Le terme "mode éthique" est galvaudé : faut-il arrêter de l'utiliser ?

Nous savons depuis des années que la mode est une industrie extrêmement polluante, pourtant les choses semblent stagner.

Si quelques marques semblent faire des efforts, beaucoup utilisent les mots "éthique" et "durable" à tort et à travers, pour en faire des arguments marketing et continuer de vendre à outrance.

La source de ce greenwashing vient en partie du mot "éthique" en lui-même. En effet, ce mot est complètement flou.

Demande à qui tu veux ce qu'iel entend par "éthique", il y a de grandes chances que sa définition soit différente de la tienne. Si tant est qu'iel ait une définition à te proposer.


Le mot "éthique" est un véritable "fourre-tout".

Tout comme le mot "durable" d'ailleurs.


Pourquoi ?

Tout simplement car nous n'avons pas de réelle définition de ces mots. Pas de critères fixes. Du coup, les marques peuvent se dire "éthiques" si elles s'engagent sur 2 ou 3 mesures éthiques et durables tout en continuant de produire en masse des vêtements en polyester dans des usines insalubres.


On utilise des mots flous, sans substance et vides pour qualifier les agissements des entreprises. Du coup il est très facile de les détourner en sa faveur.

En réalité, tout le monde est perdu : les consommateurices mais aussi les entreprises. Du coup, chacun.e se créé la définition qui l'arrange et on ne s'en sort plus.


Que faire alors ?

Puisque les mots "durable" et "éthique" sont maintenant devenus des mots marketings, la journaliste Vanessa Friedman a fait une suggestion.

Lors du Sommet de la Mode de Copenhague, elle a proposé d'utiliser le mot "responsable" à la place. En effet, il serait mieux compris par le grand public : parler d'une marque "irresponsable" est plus évocateur que "non-éthique" ou "non-durable".

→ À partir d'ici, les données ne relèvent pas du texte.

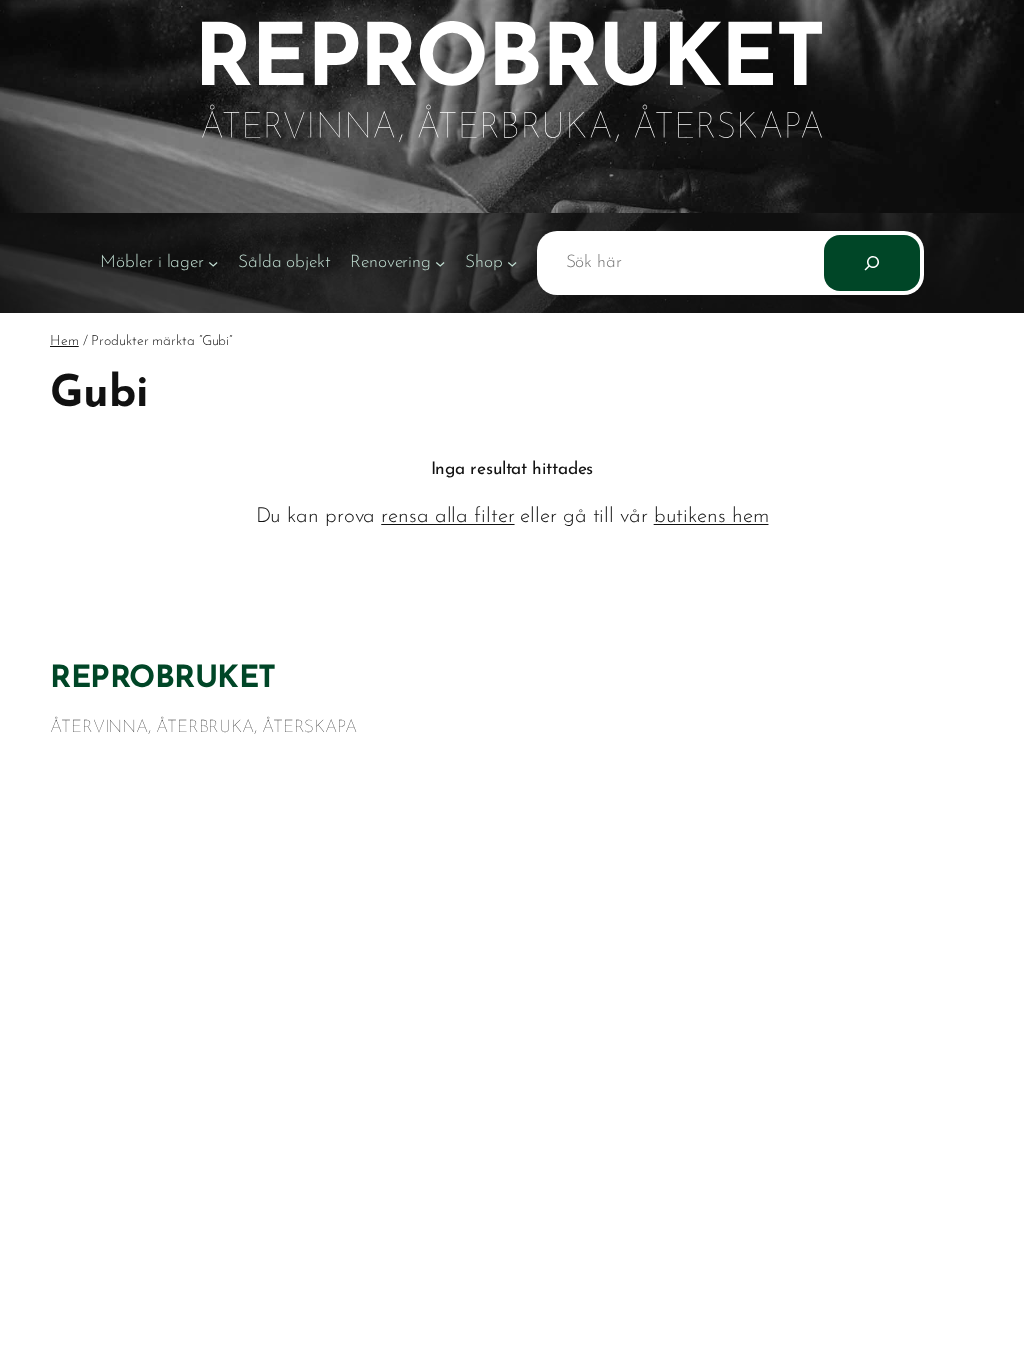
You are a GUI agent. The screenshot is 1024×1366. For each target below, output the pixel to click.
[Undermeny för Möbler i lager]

Néanmoins, au-delà du mot, il faut que nous apprenions à aller au fond du problème. La presse a un rôle crucial à jouer.

On peut voir dans de nombreux défilés, sites et shootings photo (tant dans le luxe que dans le prêt-à-porter) des mises en scène avec du plastique, des masques à gaz, de l'huile noire pour le pétrole, ...


Plutôt que d'encenser la créativité et l'engagement de ces campagnes, la presse-mode devrait aborder les réelles actions des marques en question.

"Ah tu as fait un défilé sur les dangers du plastique ? Cool. Qu'en est-il des matières que tu utilises ? As-tu prévu d'abandonner le polyester pour des matières plus écologiques ? Non ? Aïe.".


Pareil en tant que consommateur.ice.s, nous devons apprendre à voir plus loin et à poser des questions.

Nous n'avons pas toustes le temps pour mener des recherches approfondies certes. Néanmoins, poser des questions aux marques est un pas important. Cela les pousse à être plus transparentes ainsi qu'à voir ce à quoi nous attachons de l'importance en tant que consommateurices. En définissant nos attentes, nous pouvons forcer les entreprises à s'aligner avec celles-ci.